Die beiden im MDax notierten Finanzierer von gewerblichen Immobilien kommen nach dem jüngsten Kursrutsch ihrer Papiere zusammen gerade noch auf einen Börsenwert von knapp 1,8 Milliarden Euro. Die seit der Finanzkrise teilverstaatlichte Commerzbank ist mit rund vier Milliarden Euro hingegen deutlich höher bewertet als Hypoport.
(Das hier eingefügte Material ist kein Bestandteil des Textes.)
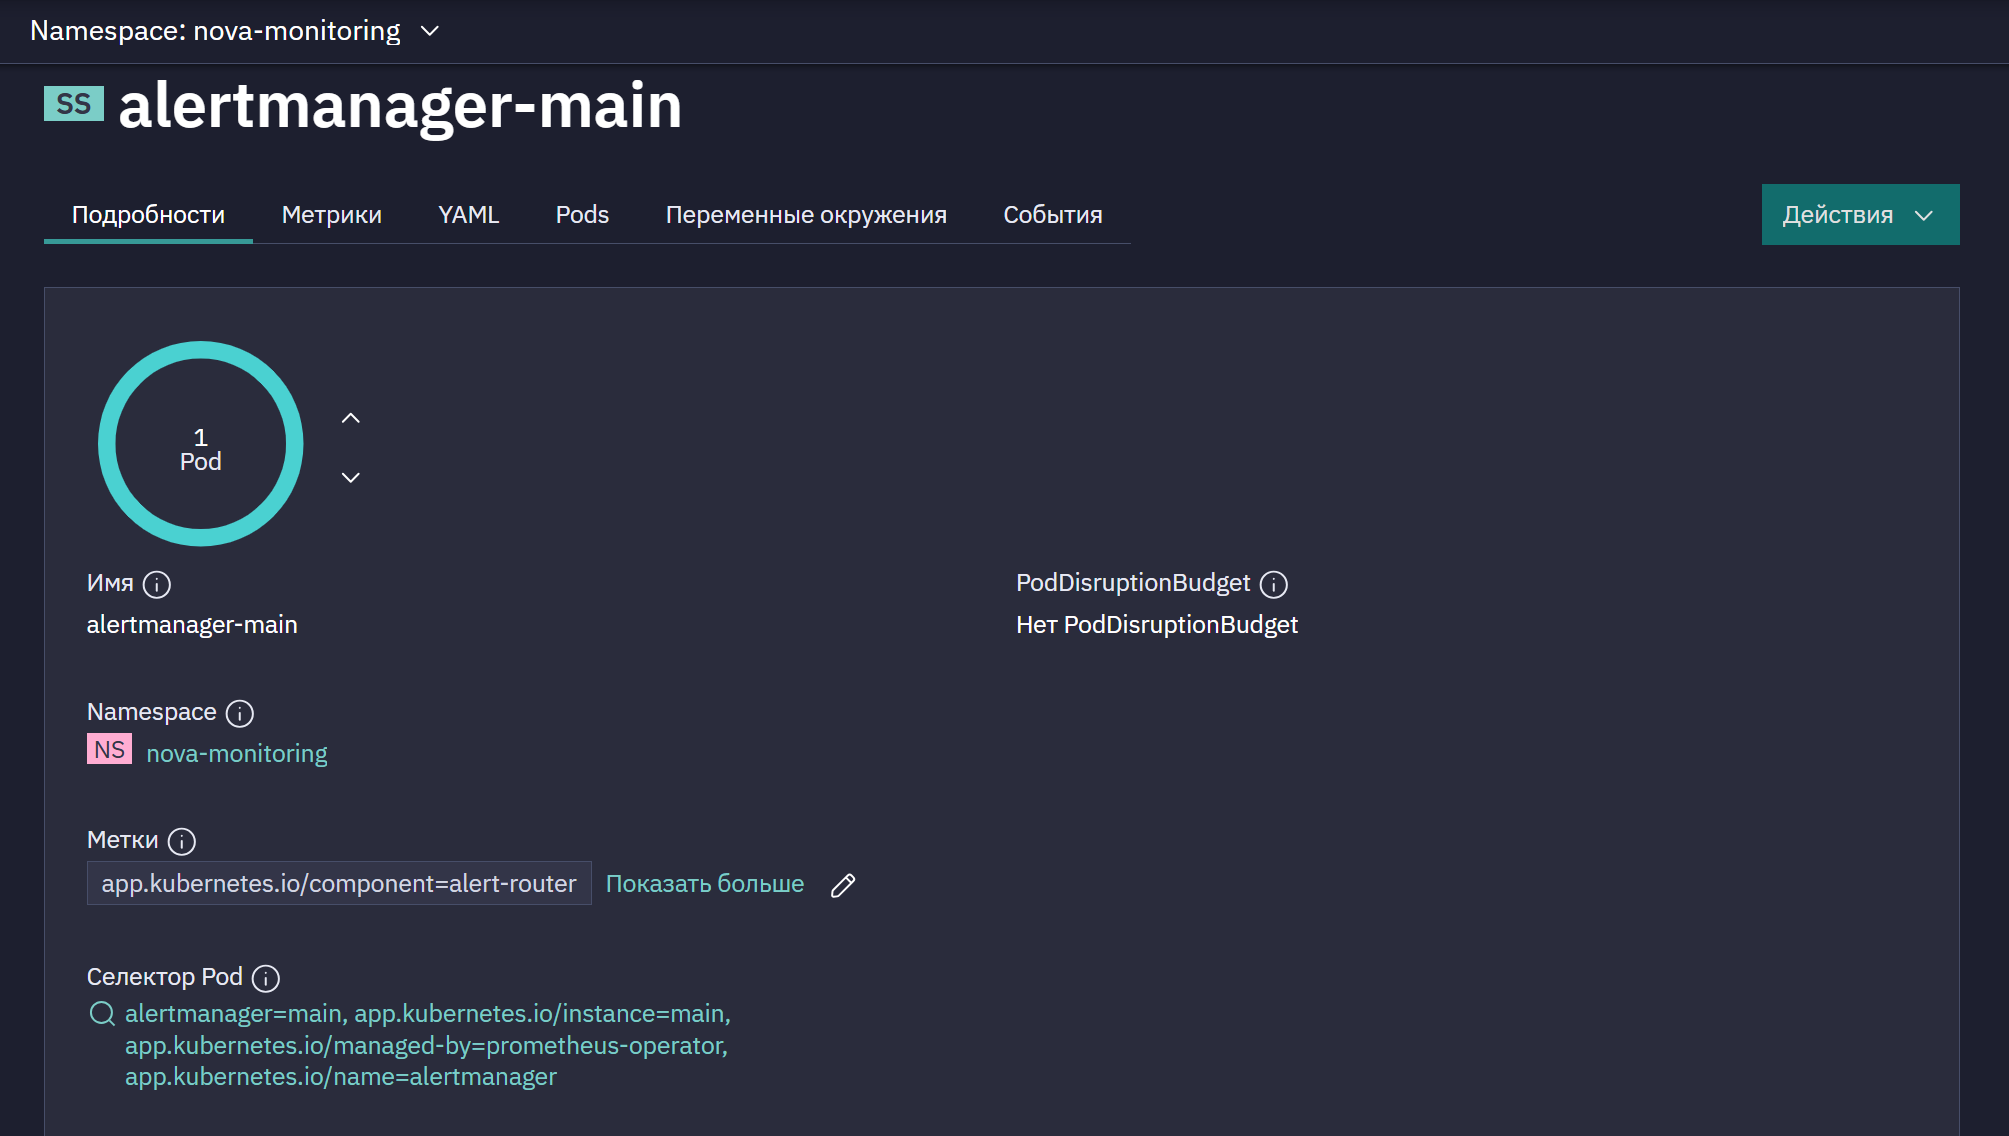The width and height of the screenshot is (2009, 1136).
Task: Click the 1 Pod donut chart
Action: [200, 444]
Größter Nutznießer des kräftigen Kursanstiegs ist Unternehmenschef Slabke, der knapp 35 Prozent der Hypoport-Anteile hält. Sein Paket kommt derzeit auf einen Wert von fast 900 Millionen Euro. Slabke hatte als Geschäftsführer bei Dr. Klein angefangen und Hypoport 1999 in einem von ihm organisierten sogenannten Management-Buyout übernommen.

Das sagen die Analysten

Bisher steht Hypoport nur bei wenigen Branchenexperten im Fokus. Und nach der jüngsten Kursrally trauen die sechs von Bloomberg erfassten Analysten, die sich in jüngster Zeit mit der Aktie beschäftigt haben, keine großen Sprünge mehr zu. Ihr durchschnittliches Kursziel liegt bei 335 Euro und damit deutlich unter dem aktuellen Niveau. Doch der Durchschnitt täuscht darüber hinweg, wie unterschiedlich Experten die Aussichten einschätzen.
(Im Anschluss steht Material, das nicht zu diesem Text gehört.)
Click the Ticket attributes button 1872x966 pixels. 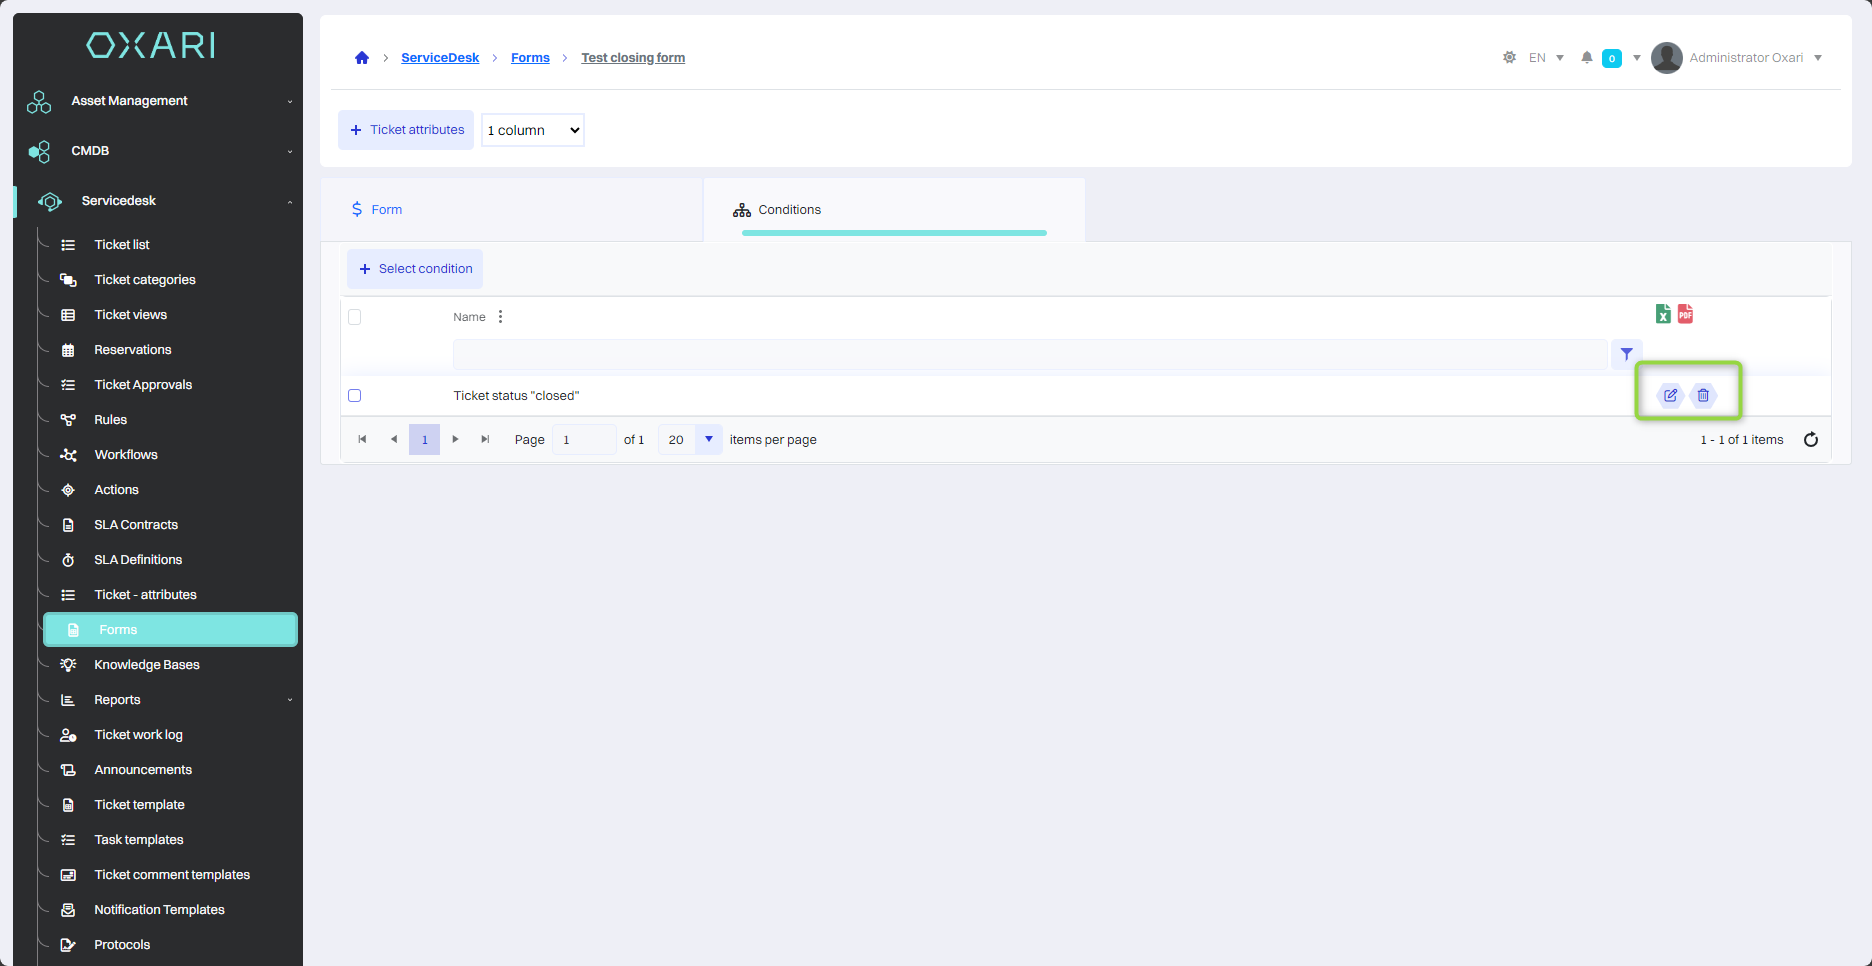[406, 130]
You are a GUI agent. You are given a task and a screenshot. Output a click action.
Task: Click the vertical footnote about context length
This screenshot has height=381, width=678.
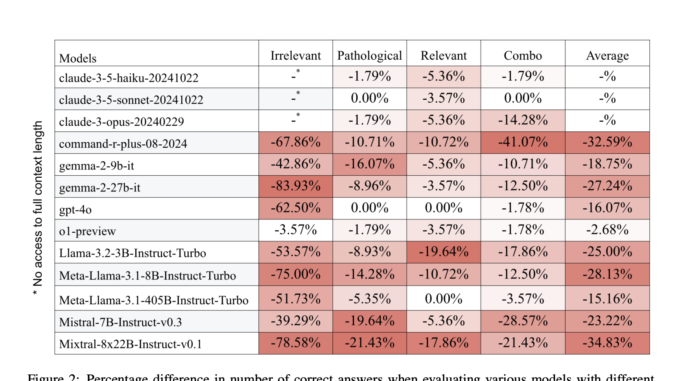38,208
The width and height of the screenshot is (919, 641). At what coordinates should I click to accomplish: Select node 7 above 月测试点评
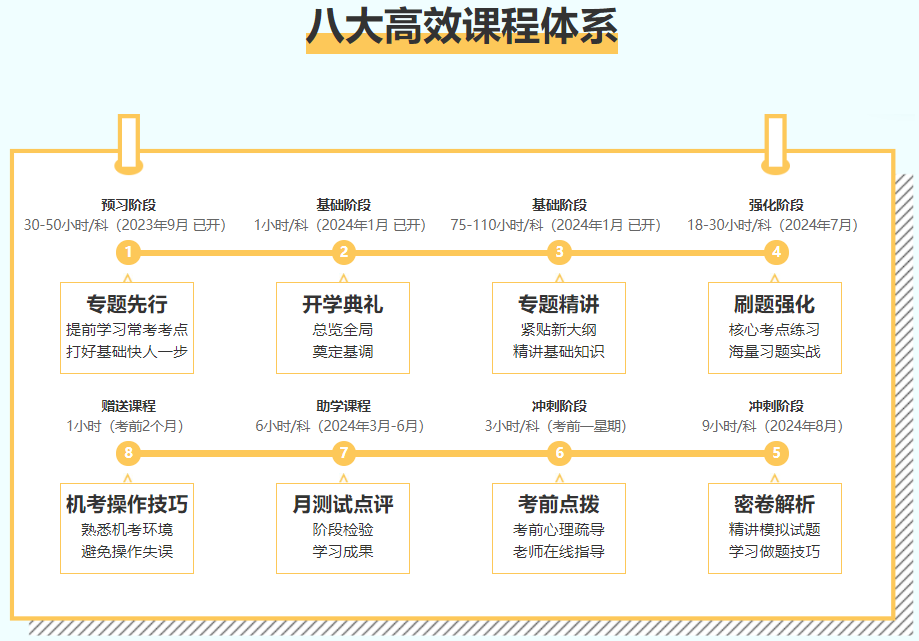click(x=345, y=452)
So setzte Analyst Gerhard Orgonas von der Privatbank Berenberg sein Kursziel für die Hypoport-Aktie vor wenigen Tagen von 340 auf 390 Euro nach oben und rät weiterhin zum Kauf der Papiere. Die guten Quartalszahlen seien ein Beleg für die Widerstandsfähigkeit von Hypoports Geschäftsmodell, begründete er den Schritt.

Sein Kollege Marius Fuhrberg von Warburg Research geht von einem Kurs von 395 Euro aus, und Pareto-Analyst Philipp Häßler setzte sein Ziel in einem Schritt von 300 auf 400 Euro herauf – wegen der aus seiner Sicht intakten, guten Wachstumsaussichten. Etwas verhaltener sind die Analysten von Commerzbank und Metzler, die die Aktie derzeit jeweils mit „Halten“ einstufen.

Ganz anders schätzt Simon Bentlage von der Investmentbank Hauck & Aufhäuser die Lage ein. Mit seinem Kursziel von 160 Euro liegt er rund 60 Prozent unter dem aktuellen Börsenkurs der Hypoport-Aktie. Er sieht in dem Quartalsbericht den nachrichtlichen Höhepunkt für den Finanzdienstleister und dessen Aktien.

Bentlage erwartet, dass der Markt für Immobilienkredite nicht mehr so stark wächst wie zuletzt. Im umkämpften Versicherungssegment könne sich das Unternehmen zudem zu wenig von anderen abheben. Folgerichtig rät er dazu, die Hypoport-Aktie abzustoßen.